Fast forward 15 years or more, and even before this new millenium had started; I’d had the brilliant insight that if I never recorded my music, or if I never recorded it well, then I couldn’t really share it with anyone. And production is at least challenging and creative as writing the music itself. Fast forward another 5 years or so, and I’m in a new town in a new state and don’t know many people to play with, and I’m “back in the studio” recording my own stuff off and on again to stay a little involved with music, and it’s a good period – I feel like I’m learning again.

Step 1 has been to just force myself to finish and post work when I’m in one of the periods where I crank out stuff. I’m interested in restraining my “music guy” impulses and my experiments these days are designed around simpler ideas. I guess what I’m trying to learn more about is giving as much importance to “how things sound” as there is to what’s actually being played. Step one has been the exercise of starting things and finishing them.
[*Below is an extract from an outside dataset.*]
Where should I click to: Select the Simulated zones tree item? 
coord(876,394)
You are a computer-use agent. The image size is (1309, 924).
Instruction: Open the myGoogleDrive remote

Step 2 has been just to actually take Step 1 a little further. Forcing myself to just finish stuff is a good first step, and by starting to do that and then later listening on iMac speakers and laptops and $8 computer speakers and home stereos of all sorts, I’ve had to go back in and learn more. It’s chance to practice stuff that I’ve formerly just thought about, and every time I go through a period like this after a break from it, I learn a lot.

I’m not trying to become a studio engineer, I just want to feel competent enough that I’m either not holding back music I want to work on or can even improve music ideas through production choices. I still get most of my musical jollies out of the process of creating something and I still have irresponsibly little care whether anyone else actually ever hears it by the time it’s done, and this is another small but very important step for me toward breaking out of that mindset.